In reality, the language of science, itself, is unfamiliar enough to most secondary school students to be considered a second language for them.  Scientific specialties develop a jargon which serves not only to clarify and standardize communication among the practitioners of that specialty, but also to demarcate the specialty from other disciplines and to single out its elite core from those individuals operating more casually on the periphery.  This exclusionary function of scientific language serves important socializing purposes within the professional and amateur scientific community (Hagstrom, 1965; Pickering, 1984).  But when it works well, it effectively inhibits those individuals outside the boundaries of the discipline who may seek to gain entry.  Practicing scientists, like members of any licensed profession, wish to control access to the inner circle.  This is essential to keep in mind as one considers the use of language in the learning of science.
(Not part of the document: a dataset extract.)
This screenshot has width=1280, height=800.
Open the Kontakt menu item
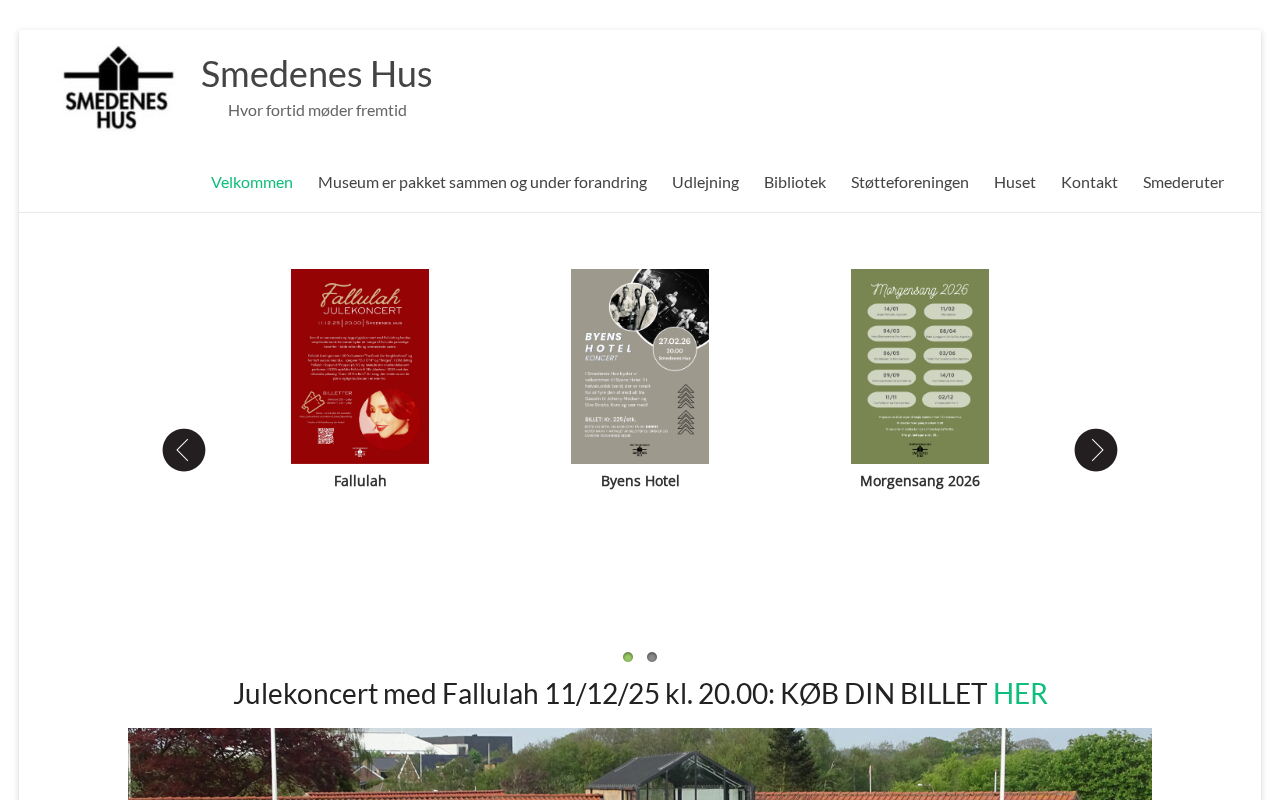(1089, 182)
Science instruction has a built-in emphasis on the positive clarifying function of scientific language, and this has justified exposure of students to a lexicon of specialized terms.  But it is poor pedagogical practice to view the mastery of these terms as emblematic of a student's having gained a solid understanding of the deeper concepts and processes which the terms represent.  Curiosity, innovative problem solving, and observation drive productive scientific investigation.  These skills have been traditionally viewed as independent of language, although recent debates among philosophers of science have raised serious questions about this claim.  Nevertheless, they are skills which can be, and often are, acquired through imitation and adept positive reinforcement, a valuable feature which can be adapted to creative and effective classroom use.  Activities designed to increase students' opportunities to improve upon these skills will enhance all students' appreciation of scientific practice.
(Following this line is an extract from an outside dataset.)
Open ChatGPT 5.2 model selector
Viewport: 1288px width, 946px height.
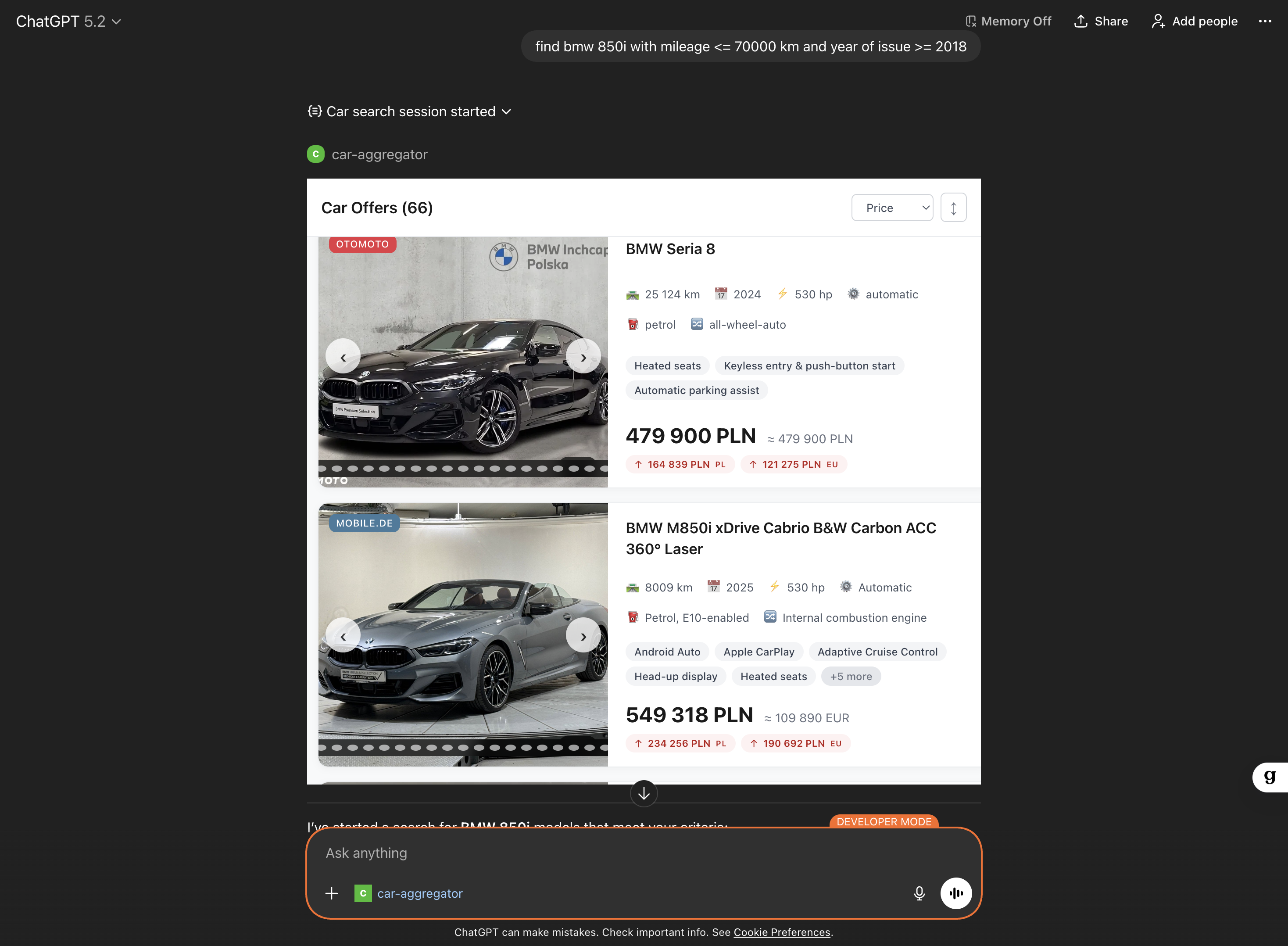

On the other hand, communicating what has been observed requires the ability to translate non-verbal sensory data into words or symbols which can instill in their recipient a sensory image close, if not identical, to that experienced by the original investigator.  This extremely complex process is a challenge for native speakers.  Ambiguities in sensory data collected are amplified as the constraints and foibles of artificially constructed language impose themselves on the transmission process.  A certain degree of noise is introduced into the message as it travels to a secondary witness.  We say that the message has been received and understood successfully when the recipient is able to replicate the observation, and obtain results which the original investigator accepts as sufficiently identical to her own.  Much of this success depends on the the use of a mutually agreed upon language to transmit the information.  LEP students will find this phase of scientific endeavor challenging and even frustrating.
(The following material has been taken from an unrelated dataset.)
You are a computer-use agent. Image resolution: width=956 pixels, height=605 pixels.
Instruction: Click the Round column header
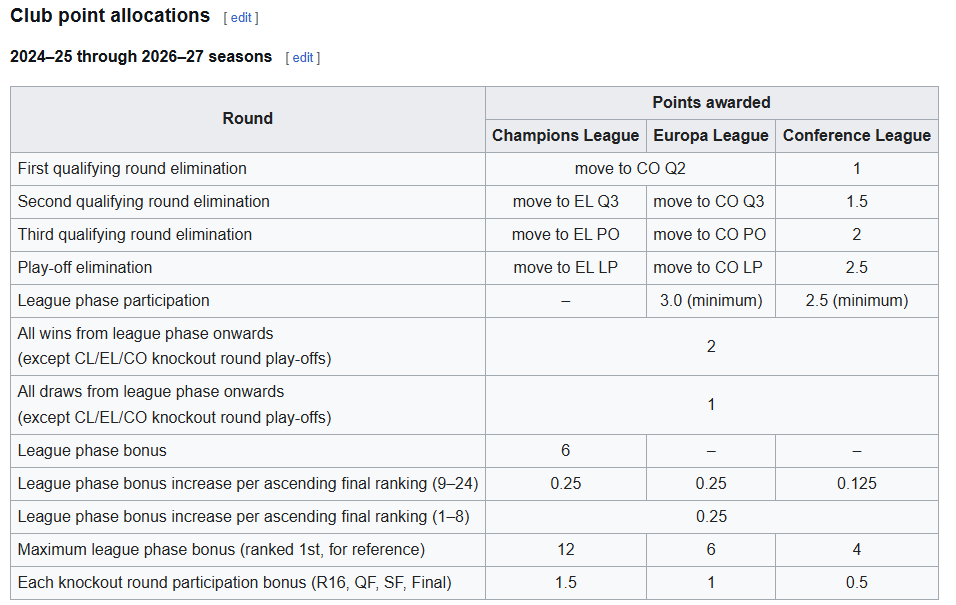coord(248,118)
By analyzing the stages through which new understanding is achieved about the workings of the natural world , we can isolate those discrete phases in which language plays an important role.  Science curriculum frameworks which sensitize educators to the fact that successful scientific investigation is not entirely language-dependent, free them to create classroom activities which rely on students' mastery of other less language-dependent skills, skills which can serve to enhance LEP students' self-esteem, provide them direct access to means of investigating the natural world, and at the same time motivate them to develop the language skills needed to share their new knowledge with others.